• [To do]: Nothing but an exact repeat of the entries below should appear in your answer.
--- The data Enclosed Below ---
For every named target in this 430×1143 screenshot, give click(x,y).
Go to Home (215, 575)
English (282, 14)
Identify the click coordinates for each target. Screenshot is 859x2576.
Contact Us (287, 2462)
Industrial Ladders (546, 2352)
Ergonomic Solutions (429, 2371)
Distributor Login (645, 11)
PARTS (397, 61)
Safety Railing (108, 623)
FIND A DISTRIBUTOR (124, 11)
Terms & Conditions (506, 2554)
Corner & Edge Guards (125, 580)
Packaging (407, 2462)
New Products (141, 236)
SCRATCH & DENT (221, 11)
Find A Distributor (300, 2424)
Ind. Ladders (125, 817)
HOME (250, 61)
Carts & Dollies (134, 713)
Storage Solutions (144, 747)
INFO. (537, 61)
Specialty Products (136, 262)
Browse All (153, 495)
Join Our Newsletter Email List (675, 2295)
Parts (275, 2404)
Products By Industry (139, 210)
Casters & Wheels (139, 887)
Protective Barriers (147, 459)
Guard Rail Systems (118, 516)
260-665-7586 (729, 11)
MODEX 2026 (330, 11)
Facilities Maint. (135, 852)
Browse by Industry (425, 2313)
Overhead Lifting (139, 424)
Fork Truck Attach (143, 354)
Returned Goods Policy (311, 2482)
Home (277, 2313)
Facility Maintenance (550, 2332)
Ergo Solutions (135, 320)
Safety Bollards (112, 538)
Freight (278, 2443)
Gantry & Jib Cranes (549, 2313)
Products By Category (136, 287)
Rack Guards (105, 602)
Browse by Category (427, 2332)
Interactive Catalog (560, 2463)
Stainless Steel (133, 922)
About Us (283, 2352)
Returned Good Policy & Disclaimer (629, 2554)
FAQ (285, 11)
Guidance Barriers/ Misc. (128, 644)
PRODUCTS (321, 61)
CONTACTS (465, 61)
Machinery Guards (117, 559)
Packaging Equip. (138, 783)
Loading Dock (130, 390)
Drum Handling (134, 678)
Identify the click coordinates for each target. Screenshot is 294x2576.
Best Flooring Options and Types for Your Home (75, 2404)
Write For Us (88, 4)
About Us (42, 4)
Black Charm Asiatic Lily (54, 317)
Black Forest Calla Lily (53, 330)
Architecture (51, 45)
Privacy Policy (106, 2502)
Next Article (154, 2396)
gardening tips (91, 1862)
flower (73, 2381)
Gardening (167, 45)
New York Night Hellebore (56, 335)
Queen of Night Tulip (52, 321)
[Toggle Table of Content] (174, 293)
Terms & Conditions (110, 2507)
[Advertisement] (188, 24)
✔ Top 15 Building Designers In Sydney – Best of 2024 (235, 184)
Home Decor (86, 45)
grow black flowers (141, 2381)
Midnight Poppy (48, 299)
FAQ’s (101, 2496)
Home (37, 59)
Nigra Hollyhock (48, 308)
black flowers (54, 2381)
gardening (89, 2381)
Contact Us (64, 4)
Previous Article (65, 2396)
--- End of Enclosed The data ---
• [Task solution]:
For every named target in this 430×1143 screenshot, give click(x,y).
Go to Home (215, 575)
English (282, 14)
Identify the click coordinates for each target. Screenshot is 859x2576.
Contact Us (287, 2462)
Industrial Ladders (546, 2352)
Ergonomic Solutions (429, 2371)
Distributor Login (645, 11)
PARTS (397, 61)
Safety Railing (108, 623)
FIND A DISTRIBUTOR (124, 11)
Terms & Conditions (506, 2554)
Corner & Edge Guards (125, 580)
Packaging (407, 2462)
New Products (141, 236)
SCRATCH & DENT (221, 11)
Find A Distributor (300, 2424)
Ind. Ladders (125, 817)
HOME (250, 61)
Carts & Dollies (134, 713)
Storage Solutions (144, 747)
INFO. (537, 61)
Specialty Products (136, 262)
Browse All (153, 495)
Join Our Newsletter Email List (675, 2295)
Parts (275, 2404)
Products By Industry (139, 210)
Casters & Wheels (139, 887)
Protective Barriers (147, 459)
Guard Rail Systems (118, 516)
260-665-7586 (729, 11)
MODEX 2026 (330, 11)
Facilities Maint. (135, 852)
Browse by Industry (425, 2313)
Overhead Lifting (139, 424)
Fork Truck Attach (143, 354)
Returned Goods Policy (311, 2482)
Home (277, 2313)
Facility Maintenance (550, 2332)
Ergo Solutions (135, 320)
Safety Bollards (112, 538)
Freight (278, 2443)
Gantry & Jib Cranes (549, 2313)
Products By Category (136, 287)
Rack Guards (105, 602)
Browse by Category (427, 2332)
Interactive Catalog (560, 2463)
Stainless Steel (133, 922)
About Us (283, 2352)
Returned Good Policy & Disclaimer (629, 2554)
FAQ (285, 11)
Guidance Barriers/ Misc. (128, 644)
PRODUCTS (321, 61)
CONTACTS (465, 61)
Machinery Guards (117, 559)
Packaging Equip. (138, 783)
Loading Dock (130, 390)
Drum Handling (134, 678)
Identify the click coordinates for each target. Screenshot is 294x2576.
Best Flooring Options and Types for Your Home (75, 2404)
Write For Us (88, 4)
About Us (42, 4)
Black Charm Asiatic Lily (54, 317)
Black Forest Calla Lily (53, 330)
Architecture (51, 45)
Privacy Policy (106, 2502)
Next Article (154, 2396)
gardening tips (91, 1862)
flower (73, 2381)
Gardening (167, 45)
New York Night Hellebore (56, 335)
Queen of Night Tulip (52, 321)
[Toggle Table of Content] (174, 293)
Terms & Conditions (110, 2507)
[Advertisement] (188, 24)
✔ Top 15 Building Designers In Sydney – Best of 2024 (235, 184)
Home Decor (86, 45)
grow black flowers (141, 2381)
Midnight Poppy (48, 299)
FAQ’s (101, 2496)
Home (37, 59)
Nigra Hollyhock (48, 308)
black flowers (54, 2381)
gardening (89, 2381)
Contact Us (64, 4)
Previous Article (65, 2396)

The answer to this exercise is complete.